Saved dataset items:
* Start *

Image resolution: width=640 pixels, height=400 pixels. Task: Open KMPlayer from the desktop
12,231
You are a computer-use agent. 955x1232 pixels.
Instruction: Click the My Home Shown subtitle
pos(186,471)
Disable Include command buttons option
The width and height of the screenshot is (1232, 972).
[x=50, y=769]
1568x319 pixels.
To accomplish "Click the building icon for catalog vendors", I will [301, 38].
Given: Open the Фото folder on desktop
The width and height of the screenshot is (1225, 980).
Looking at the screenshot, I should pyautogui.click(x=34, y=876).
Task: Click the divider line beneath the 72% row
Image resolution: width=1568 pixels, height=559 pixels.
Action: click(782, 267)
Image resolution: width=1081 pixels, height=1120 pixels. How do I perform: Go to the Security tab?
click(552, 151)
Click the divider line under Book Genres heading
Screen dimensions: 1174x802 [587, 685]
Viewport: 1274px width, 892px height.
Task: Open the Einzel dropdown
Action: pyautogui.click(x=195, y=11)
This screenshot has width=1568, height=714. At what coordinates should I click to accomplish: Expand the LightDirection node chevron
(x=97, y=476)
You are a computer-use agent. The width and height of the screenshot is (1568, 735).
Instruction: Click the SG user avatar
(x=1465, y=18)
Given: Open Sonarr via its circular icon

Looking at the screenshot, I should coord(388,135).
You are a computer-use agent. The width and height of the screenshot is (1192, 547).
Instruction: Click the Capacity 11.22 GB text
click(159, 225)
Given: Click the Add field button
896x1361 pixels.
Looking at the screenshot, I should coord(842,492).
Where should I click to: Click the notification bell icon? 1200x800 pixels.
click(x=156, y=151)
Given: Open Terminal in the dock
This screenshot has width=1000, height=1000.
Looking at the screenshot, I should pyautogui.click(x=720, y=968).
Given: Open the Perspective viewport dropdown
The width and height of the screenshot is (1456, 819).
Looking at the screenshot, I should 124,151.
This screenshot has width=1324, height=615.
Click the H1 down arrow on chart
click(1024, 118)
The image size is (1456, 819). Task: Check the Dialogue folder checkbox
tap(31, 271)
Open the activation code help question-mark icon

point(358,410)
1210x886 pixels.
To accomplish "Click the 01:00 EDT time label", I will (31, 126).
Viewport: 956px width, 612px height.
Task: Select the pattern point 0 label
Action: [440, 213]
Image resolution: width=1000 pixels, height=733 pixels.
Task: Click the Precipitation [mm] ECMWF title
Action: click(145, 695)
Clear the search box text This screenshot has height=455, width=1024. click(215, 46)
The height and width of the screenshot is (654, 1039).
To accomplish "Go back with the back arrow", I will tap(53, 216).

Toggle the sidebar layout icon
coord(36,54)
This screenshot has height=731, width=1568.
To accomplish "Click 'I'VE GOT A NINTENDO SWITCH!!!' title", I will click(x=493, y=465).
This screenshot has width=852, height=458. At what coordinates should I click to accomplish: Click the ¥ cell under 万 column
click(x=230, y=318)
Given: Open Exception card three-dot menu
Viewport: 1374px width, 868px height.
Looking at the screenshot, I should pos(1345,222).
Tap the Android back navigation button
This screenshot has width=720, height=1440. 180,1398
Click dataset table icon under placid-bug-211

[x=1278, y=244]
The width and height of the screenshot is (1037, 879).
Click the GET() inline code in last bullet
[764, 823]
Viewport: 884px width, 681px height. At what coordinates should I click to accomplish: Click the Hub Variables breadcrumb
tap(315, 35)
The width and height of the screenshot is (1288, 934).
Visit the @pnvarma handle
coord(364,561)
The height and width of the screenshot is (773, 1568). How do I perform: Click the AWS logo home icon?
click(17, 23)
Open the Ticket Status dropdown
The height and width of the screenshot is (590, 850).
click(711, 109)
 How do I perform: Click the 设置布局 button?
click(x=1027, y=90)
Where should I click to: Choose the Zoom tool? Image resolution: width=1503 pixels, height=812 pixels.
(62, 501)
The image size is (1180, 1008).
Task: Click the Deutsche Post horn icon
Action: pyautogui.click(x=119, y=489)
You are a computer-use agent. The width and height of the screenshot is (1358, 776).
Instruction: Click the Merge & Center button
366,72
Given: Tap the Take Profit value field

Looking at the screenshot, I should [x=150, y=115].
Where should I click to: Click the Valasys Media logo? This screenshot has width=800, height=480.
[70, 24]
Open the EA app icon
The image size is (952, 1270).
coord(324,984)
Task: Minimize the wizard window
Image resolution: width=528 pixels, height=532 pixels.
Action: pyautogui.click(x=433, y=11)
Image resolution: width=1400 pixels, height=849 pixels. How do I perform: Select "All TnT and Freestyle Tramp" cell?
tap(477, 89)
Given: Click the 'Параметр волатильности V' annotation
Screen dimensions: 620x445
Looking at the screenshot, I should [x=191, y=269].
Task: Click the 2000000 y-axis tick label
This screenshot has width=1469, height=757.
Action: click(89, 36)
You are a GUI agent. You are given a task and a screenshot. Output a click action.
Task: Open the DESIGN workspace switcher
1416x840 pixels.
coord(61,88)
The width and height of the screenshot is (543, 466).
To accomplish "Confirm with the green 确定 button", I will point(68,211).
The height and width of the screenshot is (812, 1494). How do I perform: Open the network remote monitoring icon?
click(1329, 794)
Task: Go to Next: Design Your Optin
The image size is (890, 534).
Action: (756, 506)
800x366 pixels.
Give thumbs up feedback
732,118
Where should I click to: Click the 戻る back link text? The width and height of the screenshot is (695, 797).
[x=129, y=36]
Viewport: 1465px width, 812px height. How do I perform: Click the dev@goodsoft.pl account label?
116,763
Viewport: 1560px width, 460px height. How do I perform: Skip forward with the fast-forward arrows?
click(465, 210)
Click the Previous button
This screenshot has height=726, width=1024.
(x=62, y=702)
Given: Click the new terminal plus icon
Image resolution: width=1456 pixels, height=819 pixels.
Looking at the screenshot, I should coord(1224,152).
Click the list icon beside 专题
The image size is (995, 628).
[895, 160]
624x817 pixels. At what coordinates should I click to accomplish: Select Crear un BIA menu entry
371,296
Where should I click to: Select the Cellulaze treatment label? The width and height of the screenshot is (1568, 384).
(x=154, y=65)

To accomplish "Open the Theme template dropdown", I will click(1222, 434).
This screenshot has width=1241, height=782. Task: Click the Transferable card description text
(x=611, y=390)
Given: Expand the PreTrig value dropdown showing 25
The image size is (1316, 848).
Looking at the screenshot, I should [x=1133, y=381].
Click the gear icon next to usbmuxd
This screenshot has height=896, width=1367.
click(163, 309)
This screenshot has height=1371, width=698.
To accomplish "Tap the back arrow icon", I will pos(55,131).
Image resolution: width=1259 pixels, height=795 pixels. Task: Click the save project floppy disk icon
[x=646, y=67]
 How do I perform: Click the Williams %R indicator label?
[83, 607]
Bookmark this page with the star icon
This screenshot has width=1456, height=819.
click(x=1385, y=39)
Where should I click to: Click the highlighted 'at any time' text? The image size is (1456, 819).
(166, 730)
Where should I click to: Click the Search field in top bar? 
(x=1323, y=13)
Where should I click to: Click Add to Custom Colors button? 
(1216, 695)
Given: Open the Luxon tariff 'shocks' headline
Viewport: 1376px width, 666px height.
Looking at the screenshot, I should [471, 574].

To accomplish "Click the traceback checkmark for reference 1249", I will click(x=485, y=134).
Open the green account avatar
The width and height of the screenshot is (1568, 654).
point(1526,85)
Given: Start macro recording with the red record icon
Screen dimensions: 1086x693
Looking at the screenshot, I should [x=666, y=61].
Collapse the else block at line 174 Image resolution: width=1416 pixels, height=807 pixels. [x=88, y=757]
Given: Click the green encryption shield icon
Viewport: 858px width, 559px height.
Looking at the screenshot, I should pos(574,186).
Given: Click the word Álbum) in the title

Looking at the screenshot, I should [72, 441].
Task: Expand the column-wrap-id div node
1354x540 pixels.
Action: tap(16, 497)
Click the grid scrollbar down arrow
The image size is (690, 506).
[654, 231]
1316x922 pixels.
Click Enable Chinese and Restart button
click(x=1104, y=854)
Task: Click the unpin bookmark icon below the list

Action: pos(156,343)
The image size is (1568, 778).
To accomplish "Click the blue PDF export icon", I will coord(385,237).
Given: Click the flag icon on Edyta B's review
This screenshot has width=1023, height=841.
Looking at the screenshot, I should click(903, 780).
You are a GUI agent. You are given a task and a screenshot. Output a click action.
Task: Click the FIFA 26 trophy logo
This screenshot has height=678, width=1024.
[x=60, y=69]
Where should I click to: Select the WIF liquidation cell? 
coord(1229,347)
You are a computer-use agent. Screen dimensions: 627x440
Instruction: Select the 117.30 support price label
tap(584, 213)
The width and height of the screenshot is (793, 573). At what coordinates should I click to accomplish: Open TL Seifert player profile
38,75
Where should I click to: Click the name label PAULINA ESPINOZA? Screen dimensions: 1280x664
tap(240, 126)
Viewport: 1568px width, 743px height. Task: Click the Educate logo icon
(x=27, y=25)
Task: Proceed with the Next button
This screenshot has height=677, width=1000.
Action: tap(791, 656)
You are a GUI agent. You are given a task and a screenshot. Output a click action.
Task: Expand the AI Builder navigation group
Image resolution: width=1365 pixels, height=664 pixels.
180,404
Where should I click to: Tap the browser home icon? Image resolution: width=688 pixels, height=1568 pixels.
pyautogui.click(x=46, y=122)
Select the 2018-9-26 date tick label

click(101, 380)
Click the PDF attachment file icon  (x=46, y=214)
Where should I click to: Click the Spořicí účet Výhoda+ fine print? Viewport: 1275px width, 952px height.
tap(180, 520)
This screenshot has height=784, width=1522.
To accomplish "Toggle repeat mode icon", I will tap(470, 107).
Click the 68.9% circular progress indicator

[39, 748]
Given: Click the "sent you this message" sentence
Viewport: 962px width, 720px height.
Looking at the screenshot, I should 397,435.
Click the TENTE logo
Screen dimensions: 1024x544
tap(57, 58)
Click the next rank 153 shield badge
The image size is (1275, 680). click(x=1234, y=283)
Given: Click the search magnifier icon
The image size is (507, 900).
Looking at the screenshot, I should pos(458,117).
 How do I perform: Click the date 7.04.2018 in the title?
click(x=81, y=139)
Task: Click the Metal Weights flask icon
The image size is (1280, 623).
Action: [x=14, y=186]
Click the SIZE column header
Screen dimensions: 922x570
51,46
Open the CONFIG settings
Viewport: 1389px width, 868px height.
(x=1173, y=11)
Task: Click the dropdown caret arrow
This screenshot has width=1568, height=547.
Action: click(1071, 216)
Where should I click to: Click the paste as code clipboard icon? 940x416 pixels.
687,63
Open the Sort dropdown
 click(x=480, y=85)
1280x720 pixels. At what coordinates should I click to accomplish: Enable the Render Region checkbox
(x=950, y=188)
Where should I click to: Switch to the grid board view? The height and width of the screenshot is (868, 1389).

* End *

» To do
Copy out the lines of the material from the one containing "Image resolution: width=1259" through the one containing "I will coord(385,237).", both included, exactly as they appear.

» Expected answer
Image resolution: width=1259 pixels, height=795 pixels. Task: Click the save project floppy disk icon
[x=646, y=67]
 How do I perform: Click the Williams %R indicator label?
[83, 607]
Bookmark this page with the star icon
This screenshot has width=1456, height=819.
click(x=1385, y=39)
Where should I click to: Click the highlighted 'at any time' text? The image size is (1456, 819).
(166, 730)
Where should I click to: Click the Search field in top bar? 
(x=1323, y=13)
Where should I click to: Click Add to Custom Colors button? 
(1216, 695)
Given: Open the Luxon tariff 'shocks' headline
Viewport: 1376px width, 666px height.
Looking at the screenshot, I should [471, 574].

To accomplish "Click the traceback checkmark for reference 1249", I will click(x=485, y=134).
Open the green account avatar
The width and height of the screenshot is (1568, 654).
point(1526,85)
Given: Start macro recording with the red record icon
Screen dimensions: 1086x693
Looking at the screenshot, I should [x=666, y=61].
Collapse the else block at line 174 Image resolution: width=1416 pixels, height=807 pixels. [x=88, y=757]
Given: Click the green encryption shield icon
Viewport: 858px width, 559px height.
Looking at the screenshot, I should pos(574,186).
Given: Click the word Álbum) in the title

Looking at the screenshot, I should [72, 441].
Task: Expand the column-wrap-id div node
1354x540 pixels.
Action: tap(16, 497)
Click the grid scrollbar down arrow
The image size is (690, 506).
[654, 231]
1316x922 pixels.
Click Enable Chinese and Restart button
click(x=1104, y=854)
Task: Click the unpin bookmark icon below the list

Action: pos(156,343)
The image size is (1568, 778).
To accomplish "Click the blue PDF export icon", I will coord(385,237).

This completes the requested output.